“In some Native languages the term for plants translates to “those who take care of us” — Robin Wall Kimmerer
This week we are taking a bit of a break from the social justice focus and instead talking about sourcing your food straight from nature. However, this topic, just like everything else, is inherently steeped in inequity. From the pollution caused by the meat industry, to the low wages and bad conditions for workers on certain farms, and the unequal access to nutritional food for the poor and people of color, the food system in the United States is messed up. Foraging is an effective and rewarding way to decrease your impact on the environment and stop enabling the food industry, but it takes a lot more time and effort then grocery shopping.
The Secret Life of Mushroom Hunters
From Outside Magazine comes an interview with Langdon Cook, author of The Mushroom Hunters: On the Trail of an Underground America. In his book, Cook explains the crucial role mushrooms play in the ecosystem and in cleaning up the mess humans have made. “We've discovered that mushrooms can mitigate oil spills; they've been shown to cleanse radiation out of the environment,” said Cook. The mushroom hunting community has a long history of violence and conflict. Cook details a tense encounter with a group of hunters from Laos in which he, as an “outsider” was suddenly forced to leave.

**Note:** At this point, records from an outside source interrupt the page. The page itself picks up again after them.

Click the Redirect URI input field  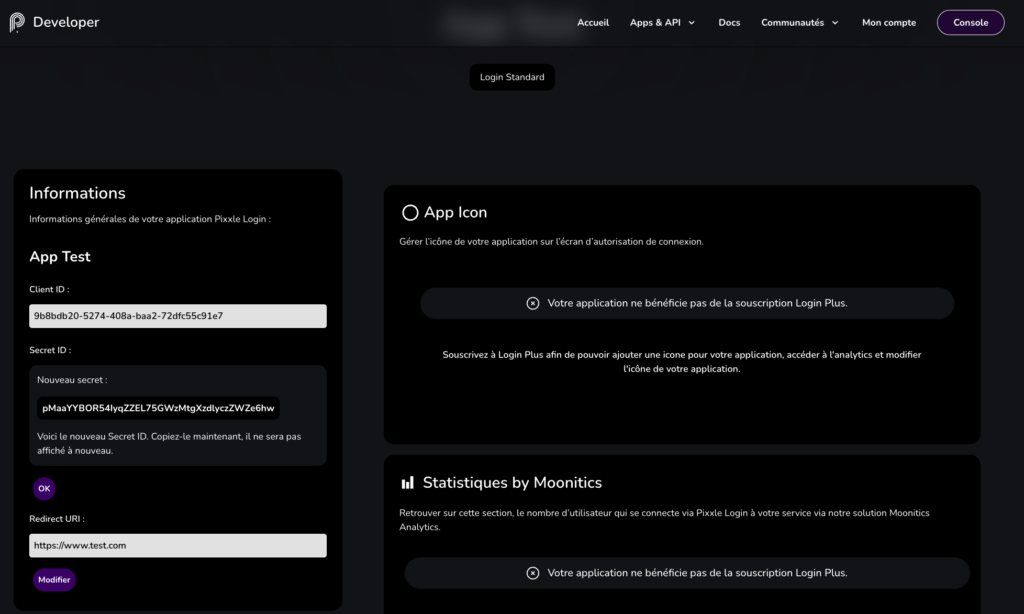coord(178,545)
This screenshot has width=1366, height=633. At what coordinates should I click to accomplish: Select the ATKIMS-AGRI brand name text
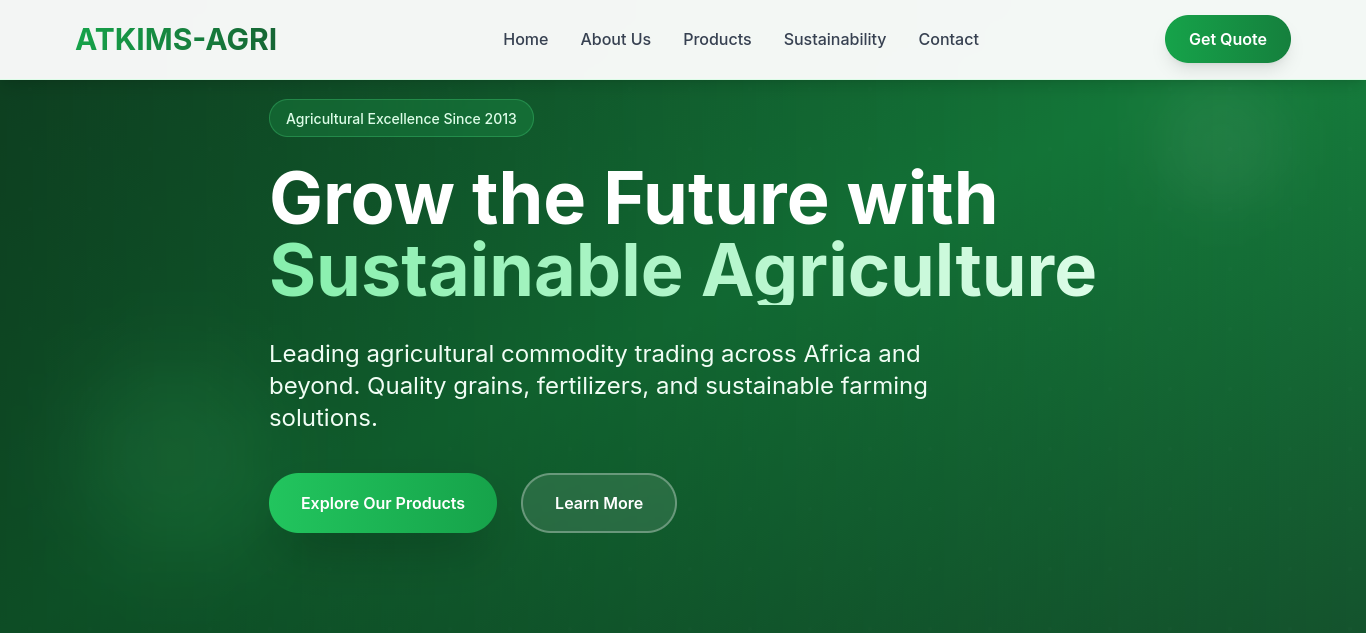pyautogui.click(x=176, y=39)
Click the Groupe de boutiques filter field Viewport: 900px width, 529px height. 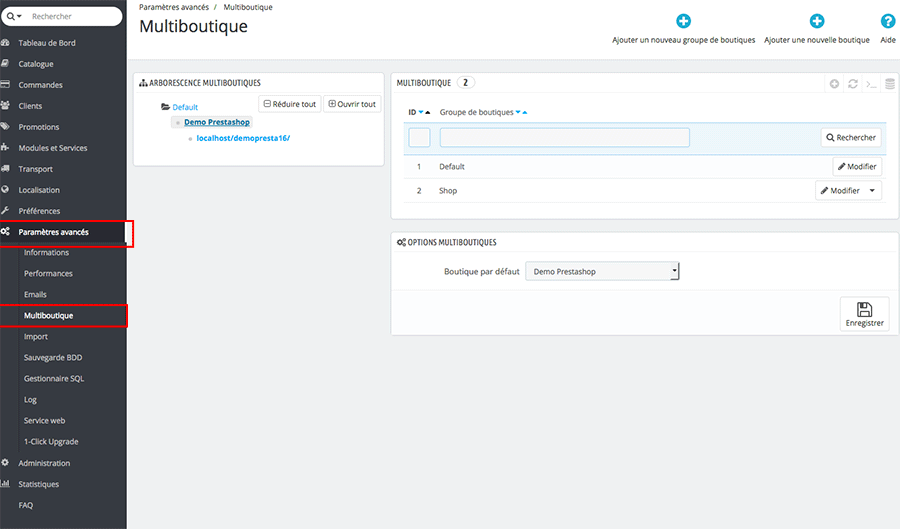pyautogui.click(x=564, y=138)
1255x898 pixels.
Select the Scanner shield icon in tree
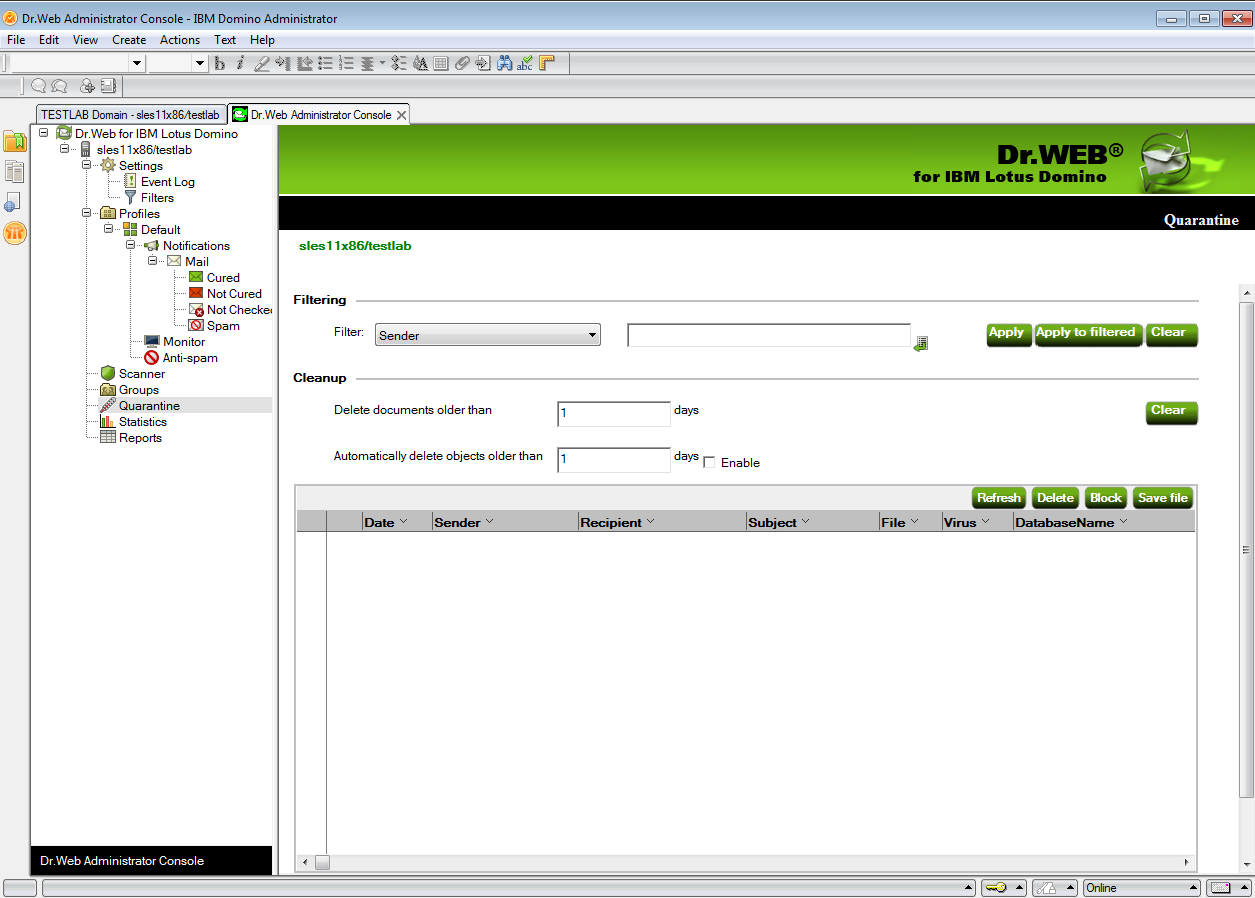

Urban Foragers Take the Law Into Their Own Hands
In much of the Pacific Northwest, foraging is illegal due to the risk of over-harvesting and environmental degradation. But foraging is not just a new fad; many people forage because they can’t afford groceries and for others it helps them feel closer to nature. In NYC, foraging is illegal as well, but that hasn’t stopped people. One man, “Wildman” Steve Brill has been leading foraging tours around the city since he was arrested for eating a dandelion in 1986. But Brill is just one of many people to get arrested while picking. One solution to the recent crackdowns are human-planted “food forests” that are supposed to replicate wild forests and allow foraging. Beacon Food Forest, located in a poor town in Seattle, allows free foraging and identification classes.
Foraging on stolen land
Most of the knowledge on wild edible and medicinal plants in the U.S. comes from indiegnous peoples as their techniques were developed centuries ago. However, today as foraging is becoming increasingly popular, indigenous folx are finding it harder and harder to forage. Although a law was enacted in 2016 that allowed registered Indigenous peoples to forage in National Parks, many indigenous folx are being excluded due to arbitrary identification processes.
The Honorable Harvest
Along with respecting the people who first foraged on this land, when you enter the woods to forage, you must agree to the rules of the non-human. According to Robin Wall Kimmerer, author of Braiding Sweetgrass, these rules are called the honorable harvest. Studies show that picking pieces of a plant can actually help its growth. However, this only works if foragers take only what they need, never take more than half of what a plant is offering, give gratitude, and as Kimmerer says, “never take the first, never take the last.”
Thank you for reading! This week, I hope you take the rules of the honorable harvest out into the forest with you.